North High teen drowns in PE class

By Rachelle Treiber

Sixteen-year-old Annie Lee cannot picture life without her younger brother Kwong.

She remembers the 15-year-old as a kind-hearted kid who loved to play basketball, was never in trouble and was “as close as you could be” to his family.

Just a few hours after Kwong Lee died of an apparent drowning during a physical education class Monday afternoon at Davenport North High School, Annie wanted to tell everyone about her brother.

Crying softly, she said her parents, who speak little English, want answers about his death.

“They are devastated. My mom won’t eat, she’s just crying and crying,” she said. “My brother was only a kid and he’s dead. He died at school where you are supposed to be safe and we don’t understand that.”

Davenport police officials said Lee, a freshman, was discovered lying at the bottom of a pool at the North Family Y, which sits adjacent to the high school campus along 53rd Street.

He was in the midst of the first swimming class of the year, and the students were getting acclimated to the water, police said.

“The instructor gave them directions on pool safety and what was expected of them,” Capt. David Struckman said. “He told them to get in the water to get used to it because it is pretty cold since it is used for competitive swimming.”

Shortly thereafter, police said, the students were in the 5-foot-deep area when one of them spotted the boy at the bottom of the 11-foot-deep part of the pool.

“One of the students tried to bring the young man up, but couldn’t, and the instructor jumped in and got him and tried to perform CPR,” Struckman said. “It was such a tragic accident.”

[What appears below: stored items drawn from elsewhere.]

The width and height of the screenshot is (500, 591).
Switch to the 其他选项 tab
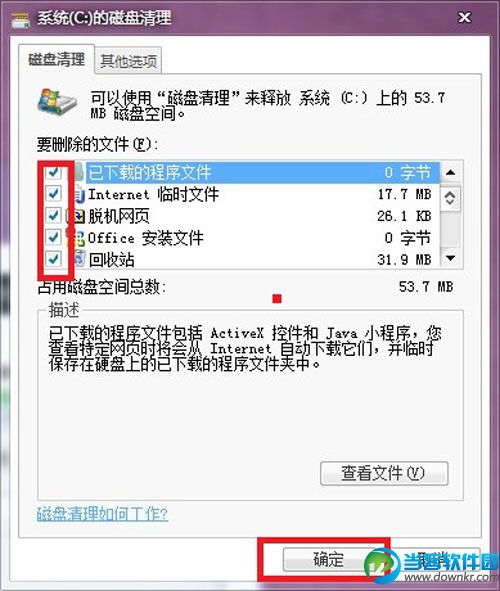point(128,61)
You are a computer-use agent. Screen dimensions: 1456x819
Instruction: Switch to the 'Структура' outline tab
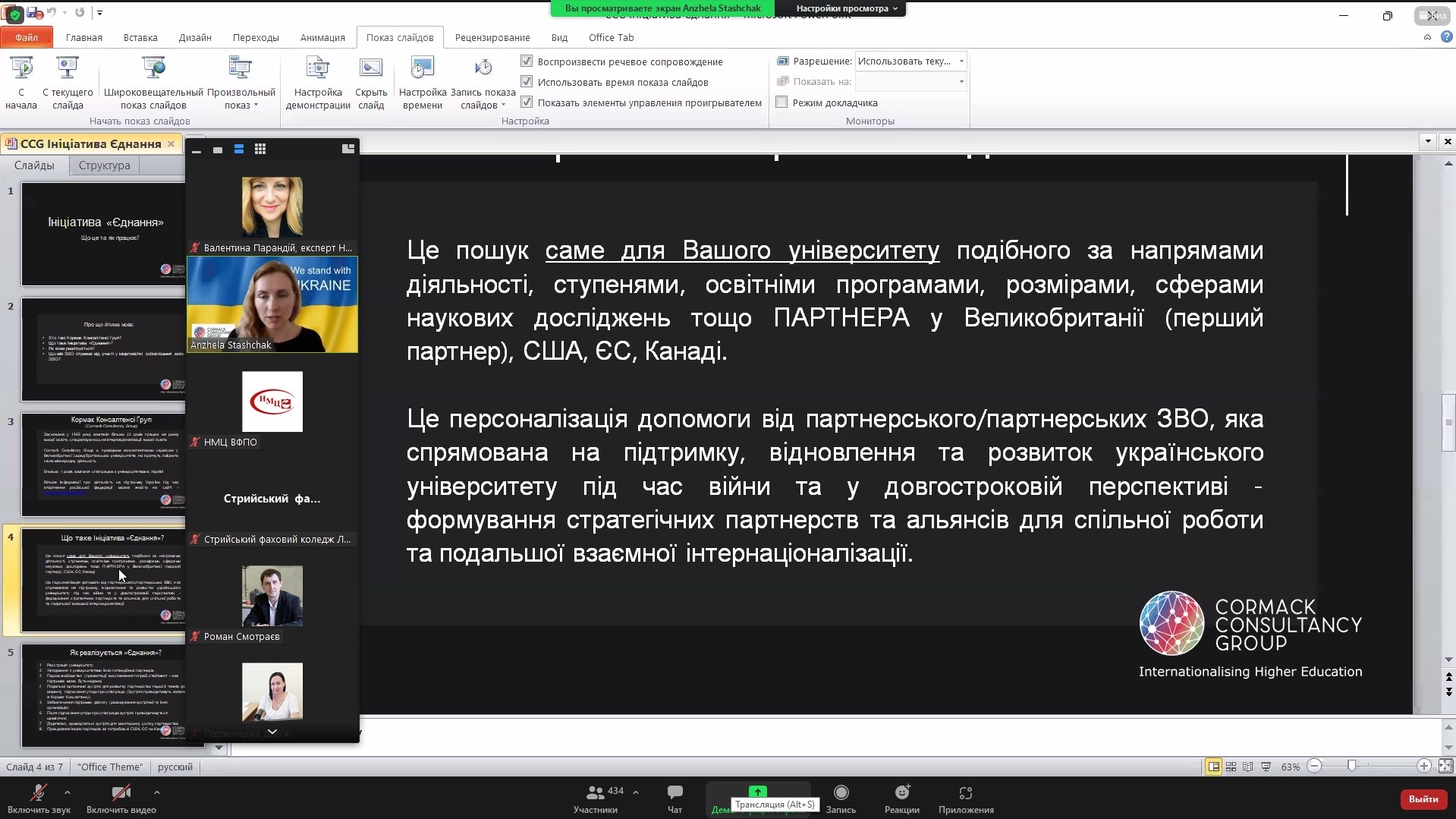[104, 165]
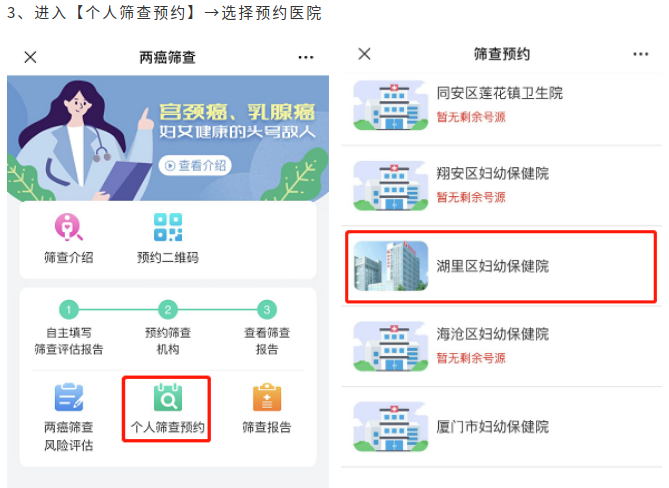
Task: Click the 湖里区妇幼保健院 building photo thumbnail
Action: pos(391,266)
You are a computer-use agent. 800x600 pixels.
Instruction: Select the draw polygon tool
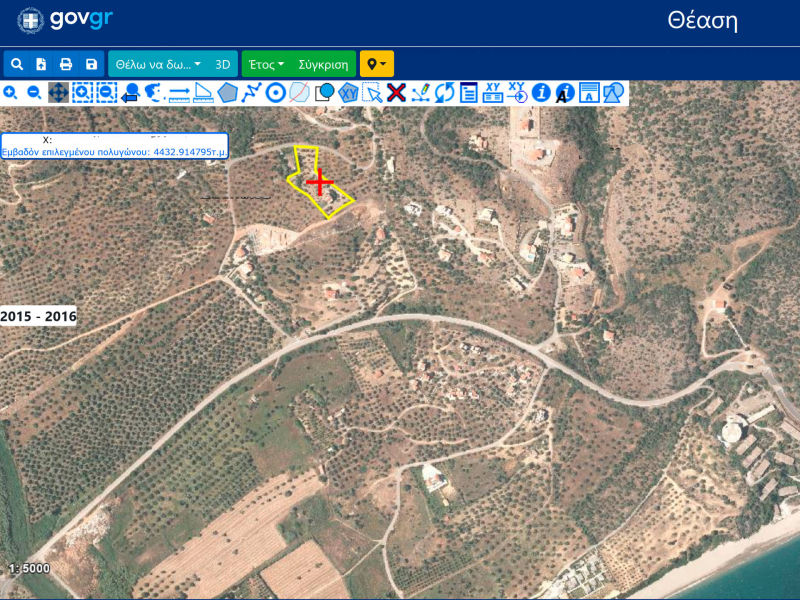tap(227, 93)
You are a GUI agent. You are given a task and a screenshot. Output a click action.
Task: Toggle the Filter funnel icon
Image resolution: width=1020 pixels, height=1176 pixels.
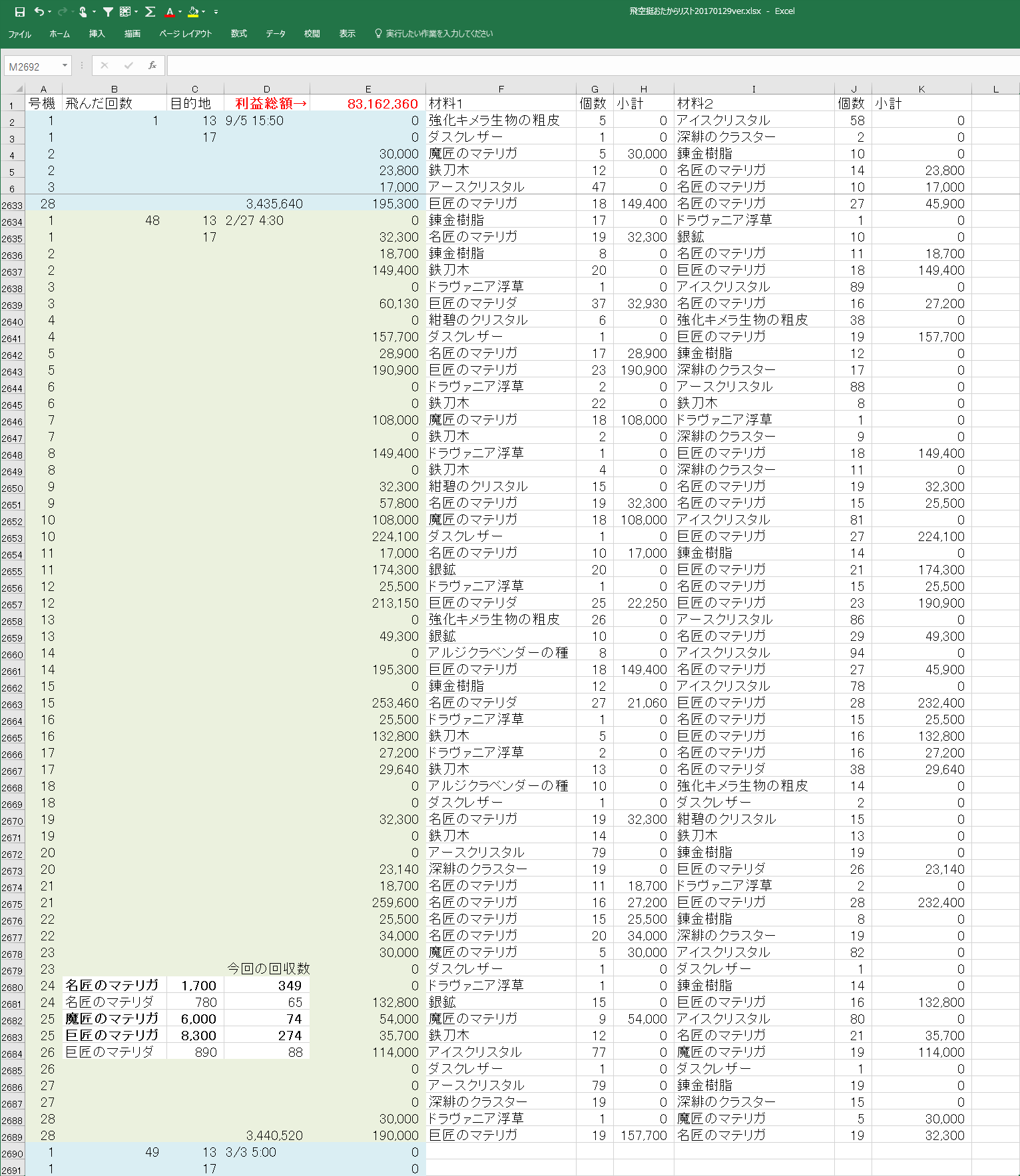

According to police reports, Lee was unresponsive when he was pulled from the water. Paramedics tried to revive him at the scene, but they were unsuccessful.

Lee was transported to Trinity at Terrace Park hospital in Bettendorf, where he was pronounced dead at 2:10 p.m., police said.

The Lee family, which includes a 12-year-old sister, moved to Davenport a little more than a year ago from the New York City borough of Brooklyn.

Annie Lee, a sophomore at North, said she learned about her brother’s death after guidance counselors pulled her from a fourth-period class, telling her Kwong “had an accident in gym class.”

“Nobody had answers, but I found out at the hospital that he died,” she said.

The girl said neither she nor her brother could swim.

In fact, just two hours before the accident, the girl said she refused to get in the water during her physical education class.

“There are about 25 students and one teacher and one lifeguard,” she said. “No one asked me if I could swim, and I did not want to get in the water. I didn’t care if I failed gym.”

Davenport School District officials said that while the incident remains under investigation and pending an evaluation by the Y staff, the pool will remain closed.

North High also is suspending swim classes until the investigation is complete, school officials said.

Counselors trained in crisis response were at the school Monday afternoon and will be available to students and families during the coming days. 

“At this time, the hearts of the staff and students at North High and the entire district go out to the family of this student,” district officials said in a news release.

Annie Lee said her family plans to meet with school officials today, adding that they want to know how the accident happened.

As for how her family will pick up the pieces, she is not sure.

They plan to have the burial in Brooklyn.

“We’re never going to get back up — not without my brother. He meant too much to everyone,” she said.